Sheena Khalid, founder of Patchworks Ensemble and the protaganist in The Gentleman's Club, a drag king play
Photo credit: Punit Reddy
In 2014, Puja Sarup and myself started a theatre company together. We wanted to create shows about characters we had not seen before on stage. We wanted to tell stories that we though were relevant, engaging and also humorous.
The first show we did is called "Ila" and it is about a king whose gender is in accordance to the moon, so when it is a full moon Ila is all male and when it is a new moon Ila is all female.

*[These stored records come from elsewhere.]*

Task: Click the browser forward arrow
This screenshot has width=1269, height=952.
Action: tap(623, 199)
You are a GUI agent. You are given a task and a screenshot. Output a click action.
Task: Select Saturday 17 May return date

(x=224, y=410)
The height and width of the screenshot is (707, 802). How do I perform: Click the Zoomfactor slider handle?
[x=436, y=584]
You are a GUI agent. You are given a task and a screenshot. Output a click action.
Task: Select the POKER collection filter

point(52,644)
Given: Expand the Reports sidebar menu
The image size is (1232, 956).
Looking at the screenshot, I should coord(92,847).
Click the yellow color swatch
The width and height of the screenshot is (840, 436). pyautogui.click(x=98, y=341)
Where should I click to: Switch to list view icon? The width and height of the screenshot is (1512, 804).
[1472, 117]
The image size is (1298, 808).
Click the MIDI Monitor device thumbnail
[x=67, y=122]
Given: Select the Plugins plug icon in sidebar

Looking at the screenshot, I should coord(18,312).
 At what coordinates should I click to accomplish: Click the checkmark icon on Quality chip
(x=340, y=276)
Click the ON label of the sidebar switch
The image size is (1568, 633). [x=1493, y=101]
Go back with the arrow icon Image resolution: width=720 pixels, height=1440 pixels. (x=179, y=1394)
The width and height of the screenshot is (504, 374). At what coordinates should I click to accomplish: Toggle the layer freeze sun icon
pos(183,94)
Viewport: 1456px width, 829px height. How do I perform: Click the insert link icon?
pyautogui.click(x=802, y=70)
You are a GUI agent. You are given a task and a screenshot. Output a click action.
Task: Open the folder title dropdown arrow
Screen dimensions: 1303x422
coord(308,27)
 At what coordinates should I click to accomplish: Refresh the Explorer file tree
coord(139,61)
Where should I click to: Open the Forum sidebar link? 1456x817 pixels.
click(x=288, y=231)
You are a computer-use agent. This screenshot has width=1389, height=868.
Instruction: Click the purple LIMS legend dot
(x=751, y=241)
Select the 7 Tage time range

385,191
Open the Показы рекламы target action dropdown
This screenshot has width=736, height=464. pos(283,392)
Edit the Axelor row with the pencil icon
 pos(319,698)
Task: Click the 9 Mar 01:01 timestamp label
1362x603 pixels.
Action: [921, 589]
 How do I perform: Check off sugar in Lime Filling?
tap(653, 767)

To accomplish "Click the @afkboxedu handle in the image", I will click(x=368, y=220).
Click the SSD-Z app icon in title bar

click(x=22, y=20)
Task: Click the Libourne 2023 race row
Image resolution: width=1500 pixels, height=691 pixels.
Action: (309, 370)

The second show we did is The Gentlemen's Club aka Tape. This is a show about drag-kings. We wanted to set our show in a "post-struggle" sort of ideal world where places like queer club are very much so part of the scene. We first opened this show is collaboration with Gaysi, a platform for LGBT voices from the South Asain queer community. Since its opening Tape has travelled to Delhi, Bangalore, Lucknow, Calcutta and Guwahati (apart from many shows in Mumbai). Everywhere we have performed we have gotten such an amazing and warm response from the audience. It’s the love from the audience, which makes us do what we do.
Mandeep Raikhy, director of Gati Dance Forum, and producer of Queen-size, a theatrical dance piece which invites the viewer into the bedroom of two men
Queen-size, a choreographic work I made in 2016, responds to queer politics in the country. In this performance, the audience is invited to encounter intimacy between two male bodies at close proximity and challenge their understanding of what is normal and what is not. The most fulfilling moment for me, as a dance-maker, is witnessing a transformation in the gaze of some audience members through the course of the performance.
For me, Queen-size has been very significant. In these times of cultural censorship when anyone who isn't a straight Hindu man is expected to be invisible in this country, it was important for me to assert my identity as a queer choreographer through this work.
Harish Iyer, equal rights activist who dons his actor's often
Photo Credit: QGraphy
In the past couple of years, I have done two plays. In one I played a Samaritan and in the other I played a woman. I truly believe that theatre as a medium should be sexuality and gender agnostic. When you are on stage, you cease to be yourself. Thus theatre is about transcendence – where you transcend many aspects of your identity – gender, sexuality, caste, religion, and emotions, and become one with your character. That is where the power of theatre lies.